Things I've TRIED and ruled out: none of which worked
-Using different web browsers (FF, Safari, Chrome, IE) all fail so I ruled out the browser as the problem
-Also tried reinstalling IE7
-Took a computer home, different ISP, and tried to access site
-Tried starting in safe mode with networking
-Tried accessing the HTTPS site by IP address
-The site is configured to ignore ping requests, but trying a ping resolves its IP address for me
-Used wireshark and able to see the website does send packets back, but IE spins and says waiting for reply
-Tried a netsh winsock reset
-Tried unistalling the LAN Driver, rebooting and reinstalling the it
-Compared computer settings and even IE settings to a working computer, they are the same
-Tried logging in as different user and accessing the site

I've ruled out the router as the problem since some machines can access it.
Also, I don't think I am having a certificate issue as the site is a child domain, and I have the root cert installed
Please Help

i took a CISCO networking class and unfortunately i don't remember much abut it but sounds like you have an external ip problem. if all 20 comps are Trying to access the same site At the same time the server might disallow some computers I wish it was that simple. There are actually two sites that we can't access, but one of them is specifically for me so I am the only person that ever tries to access it.

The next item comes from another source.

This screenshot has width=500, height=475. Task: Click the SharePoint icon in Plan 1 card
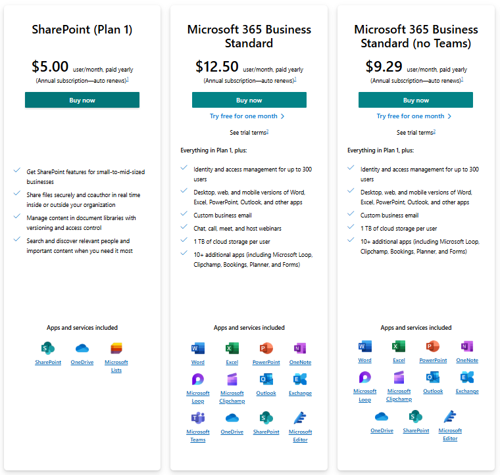coord(48,348)

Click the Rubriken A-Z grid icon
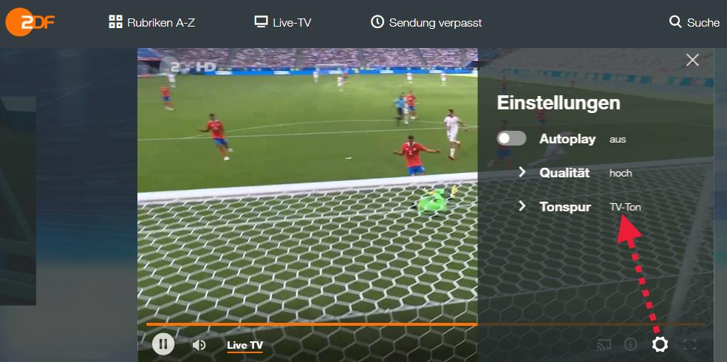pos(115,21)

I just reinstalled the operating system on one of the "non-working" computers and I am able to access the site now.
ALSO, I just booted off my imaged OS that is about 4 months old and I am able to access the site from my "non-working" computer. So I think there is a computer setting, that might be causing this problem...maybe an old GPO persistant setting or something. Does ANYONE know if this could be the case, if so what setting? It would have to be a registry fix most likely; reg cleaner was not help.

Well I solved my own problem after a week of troubleshooting. This forum was my last stop so don't you think this was an easy find.
My problem was that TLS/SSL RENEGOTIATION was disabled. Some HTTPS sites require it and those are the sites I could not access.

In more detail: if by some strange reason someone else has this problem....

HKEY_LOCAL_MACHINE\System\CurrentControlSet\Control\SecurityProviders\SCHANNEL\DisableRenegoOnClient

HKEY_LOCAL_MACHINE\System\CurrentControlSet\Control\SecurityProviders\SCHANNEL\DisableRenegoOnServer

Notes:
If the DisableRenegoOnClient subkey is present and has any nonzero value:
The client will not initiate renegotiation.
The client will not respond to renegotiation.

If the DisableRenegoOnClient subkey is missing or is present and has a zero value:
The client will initiate renegotiation.
The client will respond to renegotiation.

If the DisableRenegoOnServer subkey is present and has any nonzero value:
Server initiated renegotiation is not allowed.
The server will not respond to renegotiation requests from the client.

If the DisableRenegoOnServer subkey is missing or is present and has a zero value:
Server initiated renegotiation is allowed.
The server will respond to renegotiation requests from the client.
Back to the top

The Microsoft link
http://support.microsoft.com/kb/977377

Thanks allVery interesting snufles and thanks for the update.